Had the Eagles not traded their starting quarterback, Sam Bradford, to them, the Vikings would be competing with the Browns for the No. 1 pick in the next draft. But could he do enough against his former team to help his current team remain undefeated?

As it turns out—no.

Via @AroundTheNFL

Via @AroundTheNFL

Instead, the Vikings were reminded that their offensive line is terrible and it is hard to win games when your running game is non-existant, and your quarterback is busy running for his life.

The Minnesota running game was suffering even before Adrian Peterson was lost for the season, but has only gotten worse since. Matt Asiata tied his season high with 55 yards on 12 carries with Jerick McKinnon adding another 43 on 11 carries.

But the Vikings had learned how to live without much of a run game in recent weeks. However, in those games, Sam Bradford had time to throw. In the four games that he has started, Bradford had only been sacked eight times and had been hit just 27 times. The Eagles got to him six times and recorded 12 QB hits.

Minnesota’s defense tried to pick up the slack for the offense. They tried to make life hard on Wentz, but were unable to sack him and only recorded a pair of hits. Wentz still didn’t have a very good day (16-28, 138 yards, one touchdown, two interceptions) (ESPN).

Neither offense played well.
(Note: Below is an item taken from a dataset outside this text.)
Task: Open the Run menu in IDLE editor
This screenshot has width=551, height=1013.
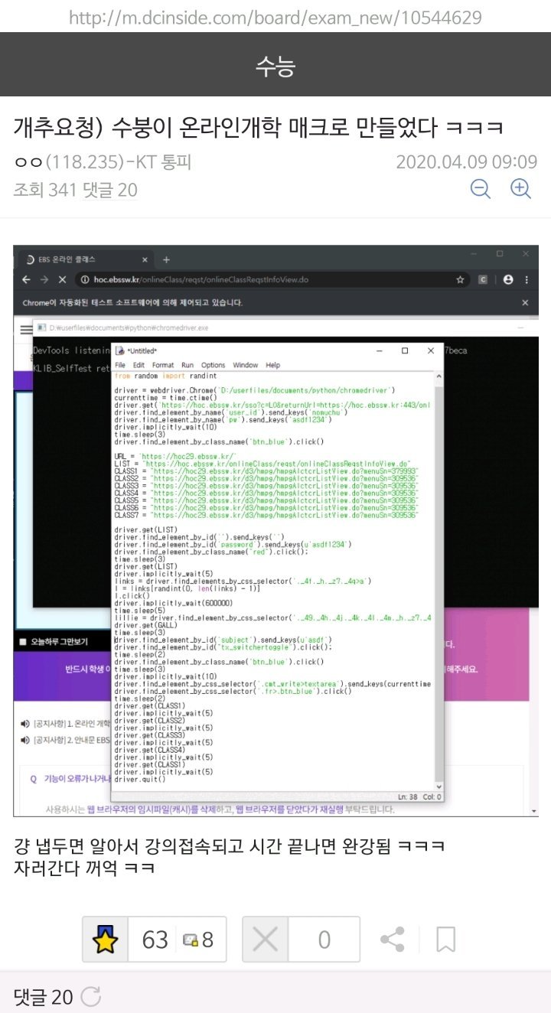Action: [x=187, y=365]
In fact, at one point it almost appeared as if the teams were trying to help the other win. After combining for only three turnovers in their first ten games, they combined for eight in this one—with five coming on consecutive drives in the first half!

Sloppy? Absolutely. Ugly? It was the very definition of ugly football.
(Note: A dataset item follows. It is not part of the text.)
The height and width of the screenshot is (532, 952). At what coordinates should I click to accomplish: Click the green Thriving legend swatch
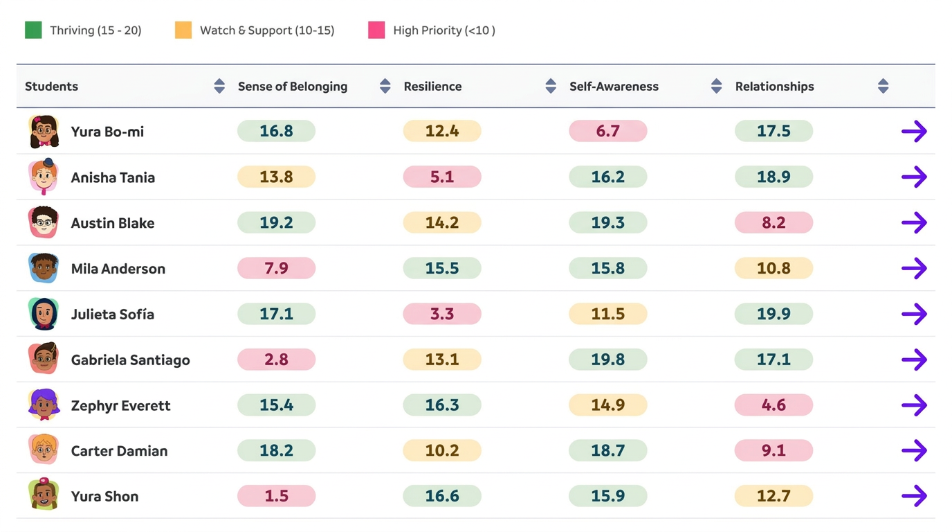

In the end, the Eagles played enough good football in the second half to win the game. After scoring their only touchdown of the first half on a kick return by Josh Huff, they scored a touchdown on their opening possession of the second half after a nine play, 77-yard drive.

Minnesota tried to answer it with a good drive of their own, but turned it over on downs after failing to convert on third and one and fourth and one. For some reason, they attempted a pair of running plays even though they’ve struggled to run the ball all year. Why not put the ball in the hands of the guy you gave up a first round pick for?

Via @ESPNStatsInfo

Via @ESPNStatsInfo

Instead, the Vikings turned the ball over on downs. The defense held and forced a three and out, but then the Vikings gave the ball right back by fumbling the return.
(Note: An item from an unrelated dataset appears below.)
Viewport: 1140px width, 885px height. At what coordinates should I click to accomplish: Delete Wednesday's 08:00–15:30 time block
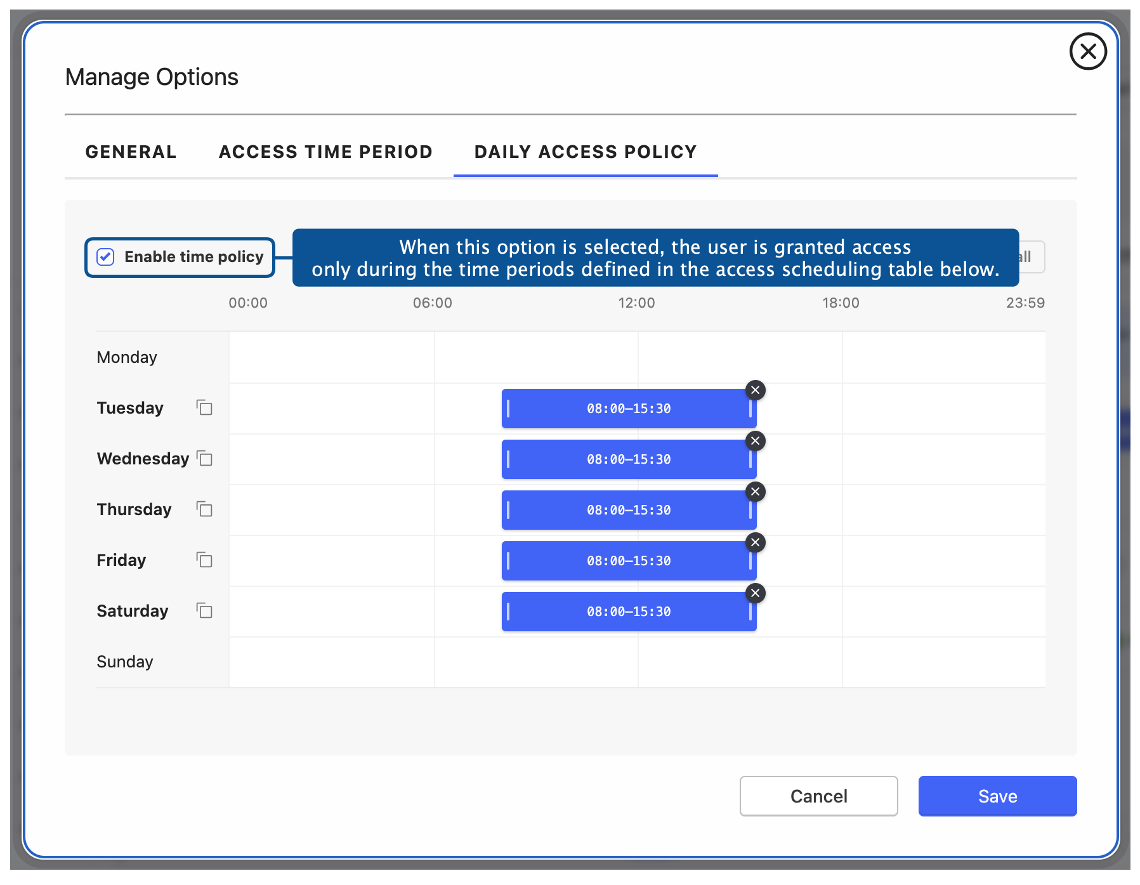pyautogui.click(x=755, y=441)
Along with the injuries to Bridgewater and Peterson, the Vikings have battled injuries on the offensive line as well. It was only a matter of time before the injuries would catch up with them. Some will also say it was only a question of time before the real Sam Bradford would stand up as well (four fumbles, two lost; one interception). The question now is whether the can recover from this loss, correct the mistakes and get back on track.

The win keeps the Eagles in the thick of the NFC East division race with a crucial game against the Dallas Cowboys coming up next Sunday night. The Vikings will have to get their heads back on straight before facing off with the Bears Monday night.